Se acercaba el final del primer milenio y un caballo bermejo, ese al que fue dado desterrar la paz de la tierra, vagaba sin freno sobre la peste y la hambruna. La gente cuerda enloquecía y un sinnúmero de prodigios nunca vistos aparecía por doquier.

Una noche, varios peregrinos llegaron al monasterio diciendo haber visto a la luna volverse de un color rojo como de sangre derramada y al sol tornarse negro como pelo de cabra. Contaban, sobrecogidos, cómo habían sobrevivido a lluvias de granizo y fuego y alguno juró haber contemplado astros que caían del cielo ardiendo como teas.

No nos toca a nosotros averiguar los momentos del Padre, pero parece llegado el final. Sí, porque de un tiempo acá las convicciones más firmes se derrumban. La circuncisión comienza a ser práctica habitual entre los cristianos. Algunos abominan del cerdo en las comidas y practican la poligamia con descaro. Otros reniegan de las costumbres de sus padres y se entregan a los vicios orientales olvidando la lectura de los libros santos. El mundo está a merced de Satán, del invasor. Urge frenar al islam.

Sabedores de que aún puede evitarse el desastre, nuestros clérigos truenan desde los púlpitos alertando sobre el Anticristo y las nefastas consecuencias que su victoria tendría para la cristiandad. Es la suya, una llamada contra el mal. Una furibunda diatriba en pos de la unión de un pueblo desorientado ante la división de sus pastores y la creciente aparición de herejías. Todo obedece a un plan diseñado en las sacristías que busca un frente común capaz de detener el fulminante avance del califato.

Hace un par de siglos que el maligno entró en Hispania por el sur de la península y, sin apenas resistencia, llega ahora a los Campos Góticos. Esa «tierra de nadie» talada junto al Duero y convertida en guarida de lobos entre el califato y los reinos astures.

Cuenta el abad de San Martín de Castañeda que la lista del martirologio no deja de crecer en Córdoba desde que el joven Perfecto fuera degollado a las puertas del Alcázar y su sangre pisoteada por una muchedumbre fanática. Pasó hace poco por aquí con sus monjes y, de ser cierto lo que dijo, en cualquier momento veremos a las puertas mismas del monasterio espadas muy diferentes a las cristianas. Jura que, de un solo tajo, separan la cabeza del tronco y que no pararán hasta llegar a Compostela y profanar la tumba del apóstol.

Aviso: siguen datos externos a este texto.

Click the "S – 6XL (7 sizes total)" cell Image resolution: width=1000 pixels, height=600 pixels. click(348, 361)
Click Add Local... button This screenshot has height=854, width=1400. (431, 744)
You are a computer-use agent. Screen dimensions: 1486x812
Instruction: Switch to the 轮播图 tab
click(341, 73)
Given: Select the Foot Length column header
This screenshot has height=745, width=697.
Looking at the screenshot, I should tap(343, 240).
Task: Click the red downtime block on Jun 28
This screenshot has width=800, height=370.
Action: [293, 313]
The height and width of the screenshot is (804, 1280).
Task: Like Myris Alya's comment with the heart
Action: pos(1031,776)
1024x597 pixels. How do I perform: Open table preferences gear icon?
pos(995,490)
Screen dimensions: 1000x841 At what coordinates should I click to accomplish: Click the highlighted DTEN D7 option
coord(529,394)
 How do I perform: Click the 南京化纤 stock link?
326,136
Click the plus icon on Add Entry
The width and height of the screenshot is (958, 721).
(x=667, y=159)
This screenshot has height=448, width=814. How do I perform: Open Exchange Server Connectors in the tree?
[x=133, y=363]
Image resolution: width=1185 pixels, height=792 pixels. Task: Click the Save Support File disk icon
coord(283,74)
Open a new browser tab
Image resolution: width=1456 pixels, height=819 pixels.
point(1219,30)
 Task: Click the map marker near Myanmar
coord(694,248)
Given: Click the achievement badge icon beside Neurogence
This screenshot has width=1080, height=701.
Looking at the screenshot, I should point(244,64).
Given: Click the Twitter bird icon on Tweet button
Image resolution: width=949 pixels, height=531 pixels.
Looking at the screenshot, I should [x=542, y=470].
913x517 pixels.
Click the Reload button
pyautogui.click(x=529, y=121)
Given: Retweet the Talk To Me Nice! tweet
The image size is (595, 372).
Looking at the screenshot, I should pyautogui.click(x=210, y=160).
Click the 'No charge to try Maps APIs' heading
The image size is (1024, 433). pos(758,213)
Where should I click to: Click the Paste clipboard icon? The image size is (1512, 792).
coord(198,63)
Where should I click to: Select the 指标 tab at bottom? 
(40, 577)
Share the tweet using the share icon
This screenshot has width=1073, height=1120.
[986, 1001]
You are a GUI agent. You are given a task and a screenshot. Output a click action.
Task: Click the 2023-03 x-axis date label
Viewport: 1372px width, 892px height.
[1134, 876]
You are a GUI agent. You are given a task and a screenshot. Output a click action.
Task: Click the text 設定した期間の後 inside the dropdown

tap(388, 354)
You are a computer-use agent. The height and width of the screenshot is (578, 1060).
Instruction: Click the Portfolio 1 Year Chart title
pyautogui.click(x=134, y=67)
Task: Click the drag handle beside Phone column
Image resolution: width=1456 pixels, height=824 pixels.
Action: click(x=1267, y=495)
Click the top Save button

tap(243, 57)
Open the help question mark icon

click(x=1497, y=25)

Es por esto que acepté el encargo del señor abad cuando me propuso ilustrar el beato. Quería prevenir a mis hermanos de los horrores a los que estaban abocados recordándoles los horrores anunciados en el Apocalipsis por el profeta Juan.

Pensaba que, con la ayuda de Dios nuestro Señor Jesucristo, mis ilustraciones a los comentarios del libro de las Revelaciones contribuirían a detener el avance del califato creando un frente común en torno a los reyes cristianos. Lo que nunca imaginé es que la puta Babilona, con el tiempo, pudiera levantar tal revuelo en el cenobio.

Solo es un dibujo, sin relieves ni bultos de fémina, pero comprendo el sofoco de los monjes. ¿Cómo no habría de entenderlo? ... ¡Son tantos los placeres que esconde! ¡Es tal su colorido! ¡Tanta su perfección!